Spend any amount of time reading articles about vehicles and you'll hear the terms torque and horsepower bandied about with regularity. While they both deal with vehicle acceleration, there are distinct differences that really matter when assessing which vehicle best suits your needs.
In this article, we discuss the differences between torque and horsepower so you can determine which is more valuable for your particular day-to-day driving needs.
What Is Torque?
When you see commercials highlighting the pound-feet of torque a vehicle offers, it can be a bit confusing. After all, we don't measure much else in pound-feet—just torque output. So, just what is torque?
The succinct answer is that torque is the amount of force that is applied to an object via a twisting motion. For vehicles, engine torque is the application of force by the engine to the crankshaft to keep your tires rotating.
There is actually a formula for calculating torque: Force x Distance.
What Is Horsepower?
Horsepower is a bit different from torque. As a unit of measure, horsepower denotes power. More specifically, it measures the rate at which an engine can get work done. Because it measure the ability to get work done, it can apply to any engine or motor, not just the internal combustion engine that has defined car culture for more than a century.
Just as you can calculate torque, you can also calculate the maximum horsepower of your engine. Simply multiply the number of cylinders in your engine by the the number of revolutions per minute (RPM). This will give you the total horsepower output of your engine.
Horsepower Vs. Torque: Which is More Important?

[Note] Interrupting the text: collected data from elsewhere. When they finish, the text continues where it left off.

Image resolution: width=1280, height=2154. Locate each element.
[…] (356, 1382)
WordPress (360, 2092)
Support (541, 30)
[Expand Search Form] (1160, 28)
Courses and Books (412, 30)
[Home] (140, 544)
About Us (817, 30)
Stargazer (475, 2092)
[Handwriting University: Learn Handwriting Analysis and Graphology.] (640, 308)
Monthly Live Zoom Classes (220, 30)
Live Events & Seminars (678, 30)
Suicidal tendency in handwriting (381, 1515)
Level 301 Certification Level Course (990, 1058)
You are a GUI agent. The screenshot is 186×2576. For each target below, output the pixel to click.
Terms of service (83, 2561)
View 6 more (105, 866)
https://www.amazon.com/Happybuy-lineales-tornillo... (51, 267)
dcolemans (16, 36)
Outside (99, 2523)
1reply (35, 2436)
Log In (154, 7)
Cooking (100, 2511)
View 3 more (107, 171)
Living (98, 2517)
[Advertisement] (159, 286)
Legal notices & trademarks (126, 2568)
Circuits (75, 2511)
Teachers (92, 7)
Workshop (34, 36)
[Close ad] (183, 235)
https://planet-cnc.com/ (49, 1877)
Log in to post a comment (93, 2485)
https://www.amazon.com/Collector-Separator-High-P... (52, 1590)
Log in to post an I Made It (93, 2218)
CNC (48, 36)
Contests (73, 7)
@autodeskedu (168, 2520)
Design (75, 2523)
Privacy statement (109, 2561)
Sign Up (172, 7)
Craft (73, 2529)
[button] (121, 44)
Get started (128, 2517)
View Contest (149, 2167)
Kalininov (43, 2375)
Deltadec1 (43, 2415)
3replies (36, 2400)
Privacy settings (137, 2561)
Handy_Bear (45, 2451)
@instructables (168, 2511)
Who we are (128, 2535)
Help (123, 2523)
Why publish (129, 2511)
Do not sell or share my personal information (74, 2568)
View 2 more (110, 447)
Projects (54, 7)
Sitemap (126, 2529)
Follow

Torque and horsepower both have their place. That's why vehicle manufacturer's tout both. The question of which one is more important really comes down to real-world applications. If you are towing a horse trailer or other heavy loads on the regular, then torque is going to be a significant metric for you. On the other hand, if you'd consider your driving habits to be more sportier than utilitarian, horsepower numbers are going to be more relevant for you.
In real-world driving situations, most drivers won't be able to tell if a vehicle leans more towards being torque-heavy or horsepower-heavy. There are some things you should look out for, though.
First, make sure the vehicle you're looking at has a manual transmission. Most modern vehicles do, but not all. Second, check the ratio of torque to horsepower. A higher number will indicate a greater emphasis on torque over horsepower. Third, look at how much weight the vehicle is carrying. You want something that isn't too heavy. This will affect both torque and horsepower.
So what does it mean in real life? Well, a lot depends on the type of vehicle you drive. If you're looking for a sports car, then horsepower will be important. If you want a family hatchback, then torque might be more useful. It also means that if you're buying a new car, make sure you look at the manufacturer's website and see what each model's specifications are. You could even save yourself some money in the long term.